In prior research, evidence of brain damage due to thinning and leaky blood vessels was reported. This damage could have been caused by the natural inflammatory response of the body to the virus.

The researchers found that damage to endothelial cells was probably caused by an immune response, discovering immune complex deposits on the cell surface.

These findings indicated an antibody-facilitated attack that activates endothelial cells. On activating endothelial cells, they express proteins called adhesion molecules that lead to the sticking of platelets. 

Increased levels of adhesion molecules were seen in endothelial cells in the brain tissue samples.

In addition, the team found that over 300 genes had reduced expression in regions with damage to the endothelial cells, while six genes showed evaluated expression. 

These genes were linked to deoxyribonucleic acid (DNA) damage, oxidative stress and metabolic dysregulation. 

These data could shed light on the molecular basis of neurological symptoms linked to Covid-19 and provide possible treatment targets.
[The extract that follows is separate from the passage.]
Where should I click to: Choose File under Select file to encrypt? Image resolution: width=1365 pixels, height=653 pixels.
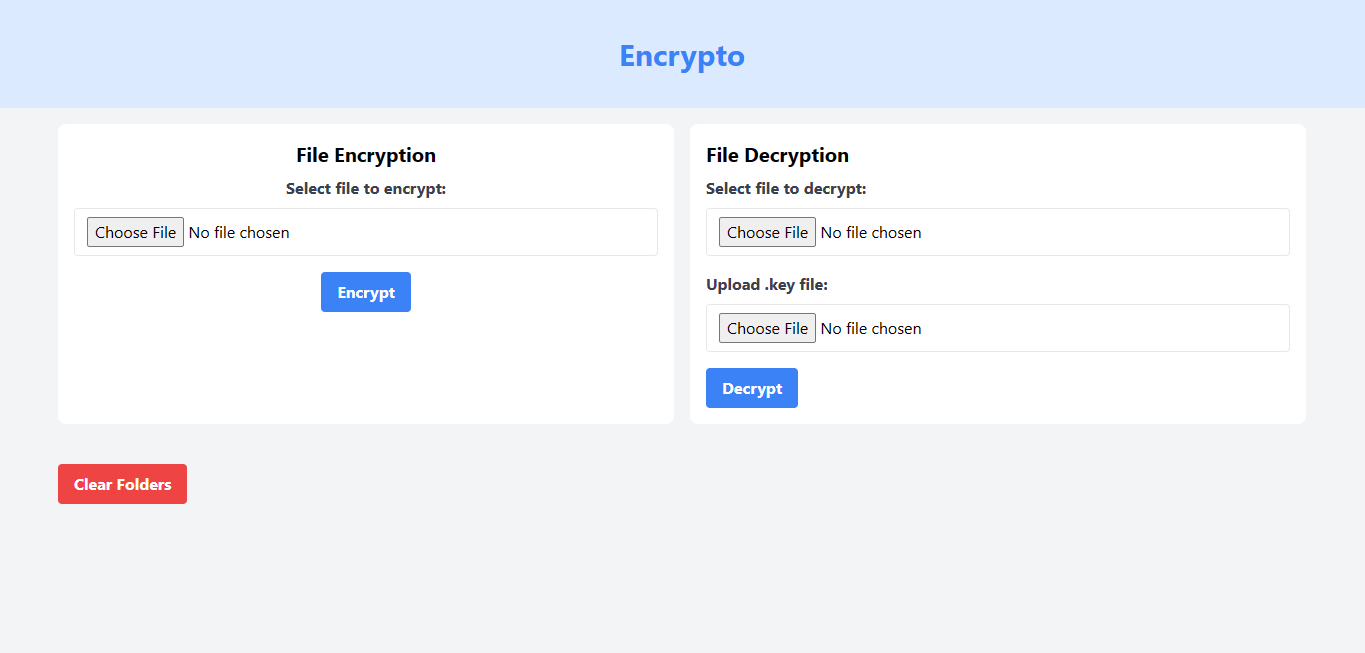point(135,232)
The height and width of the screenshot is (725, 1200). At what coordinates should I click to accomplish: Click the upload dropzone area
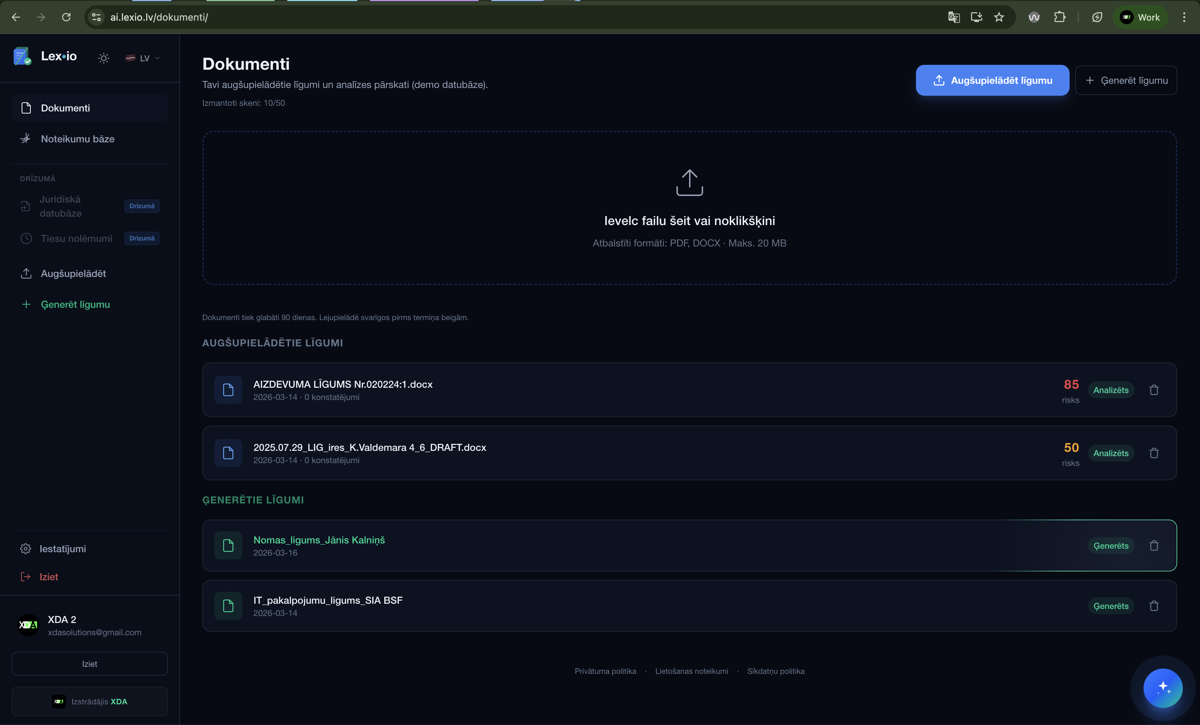point(689,208)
It also indicates that therapies, which can prevent the immune complexes development, could potentially treat post-Covid neurological symptoms.  

NINDS clinical director Avindra Nath said: “It is quite possible that this same immune response persists in Long Covid patients resulting in neuronal injury. 

“There could be a small indolent immune response that is continuing, which means that immune-modulating therapies might help these patients.”